Task details: Your result should be every line of the records below that contains the word "horizontal".

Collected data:
****

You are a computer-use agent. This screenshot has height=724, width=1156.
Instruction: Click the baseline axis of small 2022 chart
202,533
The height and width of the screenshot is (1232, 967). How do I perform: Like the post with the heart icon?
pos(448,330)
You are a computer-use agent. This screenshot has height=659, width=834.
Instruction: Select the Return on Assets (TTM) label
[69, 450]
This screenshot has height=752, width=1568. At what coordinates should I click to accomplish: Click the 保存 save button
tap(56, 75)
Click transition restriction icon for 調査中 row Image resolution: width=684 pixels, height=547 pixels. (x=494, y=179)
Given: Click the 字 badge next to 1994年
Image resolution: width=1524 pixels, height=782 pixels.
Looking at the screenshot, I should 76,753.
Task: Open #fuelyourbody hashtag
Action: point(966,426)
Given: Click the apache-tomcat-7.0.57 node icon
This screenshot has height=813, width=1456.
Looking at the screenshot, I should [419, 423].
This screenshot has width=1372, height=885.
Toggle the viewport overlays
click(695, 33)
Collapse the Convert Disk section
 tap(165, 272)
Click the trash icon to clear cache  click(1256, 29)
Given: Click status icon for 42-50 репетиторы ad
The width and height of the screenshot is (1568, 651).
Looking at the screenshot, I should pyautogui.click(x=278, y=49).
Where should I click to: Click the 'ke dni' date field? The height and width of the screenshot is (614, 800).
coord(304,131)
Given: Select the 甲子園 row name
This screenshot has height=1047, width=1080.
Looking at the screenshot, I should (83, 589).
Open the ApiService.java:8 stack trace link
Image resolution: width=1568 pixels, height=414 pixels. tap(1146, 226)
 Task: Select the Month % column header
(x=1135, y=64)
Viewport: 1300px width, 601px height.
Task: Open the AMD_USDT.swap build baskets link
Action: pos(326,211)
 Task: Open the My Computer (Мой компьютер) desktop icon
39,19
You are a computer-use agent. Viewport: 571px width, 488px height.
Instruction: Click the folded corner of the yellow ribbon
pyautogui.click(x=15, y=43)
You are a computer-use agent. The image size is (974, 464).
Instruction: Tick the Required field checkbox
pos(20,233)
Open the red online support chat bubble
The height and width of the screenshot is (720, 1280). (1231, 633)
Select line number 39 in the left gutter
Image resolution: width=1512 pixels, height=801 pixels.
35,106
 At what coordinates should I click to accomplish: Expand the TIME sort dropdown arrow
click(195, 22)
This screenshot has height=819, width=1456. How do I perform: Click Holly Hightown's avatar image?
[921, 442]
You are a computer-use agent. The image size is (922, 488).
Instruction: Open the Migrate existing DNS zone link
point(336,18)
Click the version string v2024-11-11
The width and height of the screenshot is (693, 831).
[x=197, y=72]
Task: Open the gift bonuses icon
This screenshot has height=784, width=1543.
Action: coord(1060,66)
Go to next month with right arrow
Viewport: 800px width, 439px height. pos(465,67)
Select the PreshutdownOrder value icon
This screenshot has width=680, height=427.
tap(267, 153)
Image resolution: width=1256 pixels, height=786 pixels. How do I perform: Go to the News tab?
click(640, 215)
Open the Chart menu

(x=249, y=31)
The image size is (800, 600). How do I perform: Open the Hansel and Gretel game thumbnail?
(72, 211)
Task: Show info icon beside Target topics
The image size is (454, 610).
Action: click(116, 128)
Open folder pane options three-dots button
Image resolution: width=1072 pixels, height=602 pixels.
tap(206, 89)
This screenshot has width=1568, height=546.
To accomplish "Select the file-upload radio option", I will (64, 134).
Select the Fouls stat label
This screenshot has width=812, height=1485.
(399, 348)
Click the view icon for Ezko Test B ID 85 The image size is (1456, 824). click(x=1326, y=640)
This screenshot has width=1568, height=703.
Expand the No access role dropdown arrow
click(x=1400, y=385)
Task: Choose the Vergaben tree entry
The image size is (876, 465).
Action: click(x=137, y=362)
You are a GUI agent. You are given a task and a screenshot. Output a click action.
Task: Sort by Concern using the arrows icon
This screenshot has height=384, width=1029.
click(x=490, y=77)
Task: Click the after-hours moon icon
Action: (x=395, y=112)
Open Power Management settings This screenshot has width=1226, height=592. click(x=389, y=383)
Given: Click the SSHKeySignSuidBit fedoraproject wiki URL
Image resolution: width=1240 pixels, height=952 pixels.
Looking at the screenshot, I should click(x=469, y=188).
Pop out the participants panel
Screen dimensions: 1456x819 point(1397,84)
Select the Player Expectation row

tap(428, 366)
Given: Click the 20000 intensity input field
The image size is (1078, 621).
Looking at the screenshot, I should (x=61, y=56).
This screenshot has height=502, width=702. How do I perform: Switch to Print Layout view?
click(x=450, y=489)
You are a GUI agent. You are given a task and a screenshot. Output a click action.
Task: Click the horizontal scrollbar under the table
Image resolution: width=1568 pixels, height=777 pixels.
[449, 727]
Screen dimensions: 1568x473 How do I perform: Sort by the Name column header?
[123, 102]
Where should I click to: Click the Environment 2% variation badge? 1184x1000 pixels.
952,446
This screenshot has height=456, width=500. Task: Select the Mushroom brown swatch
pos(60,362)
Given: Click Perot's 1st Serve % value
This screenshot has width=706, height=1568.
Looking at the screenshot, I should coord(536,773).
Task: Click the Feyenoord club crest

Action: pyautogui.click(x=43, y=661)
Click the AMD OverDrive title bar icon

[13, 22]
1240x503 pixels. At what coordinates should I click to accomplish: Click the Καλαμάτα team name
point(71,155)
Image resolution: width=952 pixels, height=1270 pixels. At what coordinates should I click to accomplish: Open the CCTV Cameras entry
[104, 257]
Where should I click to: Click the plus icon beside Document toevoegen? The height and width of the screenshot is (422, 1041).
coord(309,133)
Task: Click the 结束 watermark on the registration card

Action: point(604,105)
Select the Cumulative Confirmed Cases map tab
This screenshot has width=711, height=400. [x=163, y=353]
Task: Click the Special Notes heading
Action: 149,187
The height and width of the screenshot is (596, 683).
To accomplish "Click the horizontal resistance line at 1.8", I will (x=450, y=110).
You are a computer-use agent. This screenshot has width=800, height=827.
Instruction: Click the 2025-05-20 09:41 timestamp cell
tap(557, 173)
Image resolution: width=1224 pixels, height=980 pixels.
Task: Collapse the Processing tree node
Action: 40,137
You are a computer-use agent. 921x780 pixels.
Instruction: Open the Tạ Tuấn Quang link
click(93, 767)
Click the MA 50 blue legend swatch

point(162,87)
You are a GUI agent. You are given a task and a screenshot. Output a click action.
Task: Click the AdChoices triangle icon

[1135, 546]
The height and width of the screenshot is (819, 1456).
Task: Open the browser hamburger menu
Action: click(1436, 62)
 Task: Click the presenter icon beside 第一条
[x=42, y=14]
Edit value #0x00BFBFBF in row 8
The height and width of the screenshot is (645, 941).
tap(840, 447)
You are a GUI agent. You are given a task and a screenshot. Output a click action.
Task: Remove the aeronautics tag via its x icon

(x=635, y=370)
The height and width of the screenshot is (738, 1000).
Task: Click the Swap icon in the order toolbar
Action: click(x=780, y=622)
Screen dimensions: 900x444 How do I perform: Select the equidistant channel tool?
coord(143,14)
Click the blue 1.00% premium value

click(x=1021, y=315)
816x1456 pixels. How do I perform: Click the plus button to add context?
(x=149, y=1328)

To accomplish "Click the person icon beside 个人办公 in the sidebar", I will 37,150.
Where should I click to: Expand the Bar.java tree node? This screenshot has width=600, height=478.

****

Solution below:
Task: Click the horizontal scrollbar under the table
To accomplish "Click the horizontal resistance line at 1.8", I will (x=450, y=110).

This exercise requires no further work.